La solution mise en place pour le moment se fera sentir sur les horaires chauffeurs.
«On va essayer de faire entrer nos voyages de nuit sur l’île, mais nous ne serons pas toujours capables. Il va y avoir des retards tantôt», estime celui qui possède 140 camions.
Recrutement difficile
Pour Transcol, au Saguenay-Lac-Saint-Jean, les transports de nuit seront aussi plus fréquents, rien pour attirer les conducteurs de camions.
«On a de plus en plus de difficultés en région à trouver des chauffeurs qui veulent se rendre dans la métropole. Les gens ont le choix des postes en pénurie de main-d’œuvre. La région de Montréal, ce n’est pas la première carte qui va sortir dans le choix des chauffeurs», croit Caroline Girard, directrice générale de l’entreprise qui compte une centaine de camions.
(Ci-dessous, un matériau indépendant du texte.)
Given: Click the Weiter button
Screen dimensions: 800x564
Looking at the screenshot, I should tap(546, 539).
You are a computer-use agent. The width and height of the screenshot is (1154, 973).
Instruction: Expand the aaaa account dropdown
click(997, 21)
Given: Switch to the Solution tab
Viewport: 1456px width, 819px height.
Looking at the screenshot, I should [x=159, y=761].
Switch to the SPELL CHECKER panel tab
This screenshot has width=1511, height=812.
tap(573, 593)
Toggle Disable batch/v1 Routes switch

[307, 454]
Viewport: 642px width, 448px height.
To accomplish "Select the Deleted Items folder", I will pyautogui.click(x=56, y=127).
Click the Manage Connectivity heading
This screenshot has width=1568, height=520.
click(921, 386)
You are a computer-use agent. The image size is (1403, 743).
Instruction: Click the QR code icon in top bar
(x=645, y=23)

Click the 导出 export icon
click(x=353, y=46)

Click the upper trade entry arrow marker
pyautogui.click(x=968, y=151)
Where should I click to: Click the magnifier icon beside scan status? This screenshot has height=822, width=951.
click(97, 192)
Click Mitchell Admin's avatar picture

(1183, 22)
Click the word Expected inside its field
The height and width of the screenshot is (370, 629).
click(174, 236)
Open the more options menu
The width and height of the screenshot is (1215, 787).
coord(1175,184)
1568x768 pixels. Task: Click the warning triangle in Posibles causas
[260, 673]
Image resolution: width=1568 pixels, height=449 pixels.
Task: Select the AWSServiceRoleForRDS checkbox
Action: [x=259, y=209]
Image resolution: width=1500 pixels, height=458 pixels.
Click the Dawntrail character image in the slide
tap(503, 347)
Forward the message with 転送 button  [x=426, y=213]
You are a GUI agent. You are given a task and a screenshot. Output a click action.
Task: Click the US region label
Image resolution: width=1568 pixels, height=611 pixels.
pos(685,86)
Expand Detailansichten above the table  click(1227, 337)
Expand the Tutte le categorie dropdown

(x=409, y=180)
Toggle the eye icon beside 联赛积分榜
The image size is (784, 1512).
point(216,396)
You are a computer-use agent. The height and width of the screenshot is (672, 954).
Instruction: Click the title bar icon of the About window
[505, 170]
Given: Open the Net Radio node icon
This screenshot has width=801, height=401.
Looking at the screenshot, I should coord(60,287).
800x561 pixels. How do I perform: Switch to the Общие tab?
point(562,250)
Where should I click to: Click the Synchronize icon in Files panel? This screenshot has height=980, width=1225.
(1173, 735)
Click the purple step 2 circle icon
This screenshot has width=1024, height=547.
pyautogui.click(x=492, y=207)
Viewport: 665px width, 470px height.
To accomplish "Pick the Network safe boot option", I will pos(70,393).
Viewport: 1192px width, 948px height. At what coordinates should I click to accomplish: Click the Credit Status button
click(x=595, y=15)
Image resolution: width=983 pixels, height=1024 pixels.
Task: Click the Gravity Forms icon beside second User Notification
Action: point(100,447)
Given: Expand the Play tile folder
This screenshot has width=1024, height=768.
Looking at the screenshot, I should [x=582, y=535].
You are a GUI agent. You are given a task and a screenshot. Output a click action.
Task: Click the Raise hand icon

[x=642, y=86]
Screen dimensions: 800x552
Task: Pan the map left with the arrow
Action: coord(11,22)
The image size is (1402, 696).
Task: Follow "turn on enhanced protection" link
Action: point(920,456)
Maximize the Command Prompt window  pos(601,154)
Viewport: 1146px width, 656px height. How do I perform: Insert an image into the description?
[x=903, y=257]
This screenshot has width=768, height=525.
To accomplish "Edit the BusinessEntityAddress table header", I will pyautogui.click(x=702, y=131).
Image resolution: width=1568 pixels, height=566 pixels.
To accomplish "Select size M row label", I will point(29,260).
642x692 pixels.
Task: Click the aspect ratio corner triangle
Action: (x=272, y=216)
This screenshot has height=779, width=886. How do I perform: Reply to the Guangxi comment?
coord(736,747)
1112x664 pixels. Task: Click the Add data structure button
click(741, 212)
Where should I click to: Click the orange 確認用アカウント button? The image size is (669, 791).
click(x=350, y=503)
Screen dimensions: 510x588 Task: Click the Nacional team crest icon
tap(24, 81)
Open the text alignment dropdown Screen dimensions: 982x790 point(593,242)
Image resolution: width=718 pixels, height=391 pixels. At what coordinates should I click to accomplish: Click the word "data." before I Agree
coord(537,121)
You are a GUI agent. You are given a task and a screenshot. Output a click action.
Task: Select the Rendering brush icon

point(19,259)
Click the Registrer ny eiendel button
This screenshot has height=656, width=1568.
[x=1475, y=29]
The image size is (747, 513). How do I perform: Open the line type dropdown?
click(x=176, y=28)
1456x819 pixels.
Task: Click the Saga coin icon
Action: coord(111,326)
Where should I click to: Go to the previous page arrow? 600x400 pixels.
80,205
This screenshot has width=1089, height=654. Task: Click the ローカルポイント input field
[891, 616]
Elle ajoute que la règlementation sur le nombre d’heures maximales de conduite sera «un stress supplémentaire pour les chauffeurs» qui verront le temps s’écouler alors qu’ils seront pris dans la circulation.
Une situation qui survient alors que cette industrie y a déjà goûté avec la pandémie.
«C’est un gros casse-tête perpétuel. Il faut être très positif à la tête d’une entreprise de transport depuis deux ou trois ans. C’est rock and roll», avoue Mme Girard.
Des effets en région
Ces problèmes de circulation à Montréal se répercuteront dans les régions.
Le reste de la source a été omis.